### Activity:
Below are the entries; return every line among them that holds the word "agent".

### Task inputs:
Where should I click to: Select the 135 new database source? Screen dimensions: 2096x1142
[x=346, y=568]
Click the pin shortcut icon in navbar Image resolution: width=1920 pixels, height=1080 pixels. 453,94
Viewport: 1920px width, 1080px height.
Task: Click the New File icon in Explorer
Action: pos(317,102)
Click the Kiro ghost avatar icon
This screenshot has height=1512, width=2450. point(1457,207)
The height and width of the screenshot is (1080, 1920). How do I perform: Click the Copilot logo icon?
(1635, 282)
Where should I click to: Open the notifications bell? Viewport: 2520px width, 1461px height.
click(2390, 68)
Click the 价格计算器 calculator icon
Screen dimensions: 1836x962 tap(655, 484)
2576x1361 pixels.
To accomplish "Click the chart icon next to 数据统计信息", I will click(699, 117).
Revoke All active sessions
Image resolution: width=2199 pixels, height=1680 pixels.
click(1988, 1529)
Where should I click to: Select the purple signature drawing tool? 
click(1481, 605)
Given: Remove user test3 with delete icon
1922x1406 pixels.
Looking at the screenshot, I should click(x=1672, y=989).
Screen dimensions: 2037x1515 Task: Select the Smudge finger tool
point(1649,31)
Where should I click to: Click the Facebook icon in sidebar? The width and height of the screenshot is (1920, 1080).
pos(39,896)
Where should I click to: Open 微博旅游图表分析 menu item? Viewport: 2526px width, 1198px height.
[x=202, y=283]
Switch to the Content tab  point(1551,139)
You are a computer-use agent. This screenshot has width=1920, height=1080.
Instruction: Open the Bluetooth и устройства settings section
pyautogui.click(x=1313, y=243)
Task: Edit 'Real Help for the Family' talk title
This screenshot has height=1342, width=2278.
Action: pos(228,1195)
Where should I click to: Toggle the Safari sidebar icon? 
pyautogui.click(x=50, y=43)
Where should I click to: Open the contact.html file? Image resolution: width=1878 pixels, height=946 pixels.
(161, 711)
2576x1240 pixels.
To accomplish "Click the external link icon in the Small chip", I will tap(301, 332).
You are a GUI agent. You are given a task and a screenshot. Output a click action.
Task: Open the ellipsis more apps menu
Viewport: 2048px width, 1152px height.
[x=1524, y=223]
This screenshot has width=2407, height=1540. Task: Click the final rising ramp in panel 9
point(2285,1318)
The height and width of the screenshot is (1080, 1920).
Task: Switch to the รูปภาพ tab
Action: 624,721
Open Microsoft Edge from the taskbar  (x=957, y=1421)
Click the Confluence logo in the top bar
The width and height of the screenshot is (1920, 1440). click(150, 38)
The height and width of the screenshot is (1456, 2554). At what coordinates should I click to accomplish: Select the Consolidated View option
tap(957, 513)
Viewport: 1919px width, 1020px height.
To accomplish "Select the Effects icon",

### Task output:
You are a computer-use agent. This screenshot has width=1920, height=1080.
You are a GUI agent. You are given a task and a screenshot. Output a click action.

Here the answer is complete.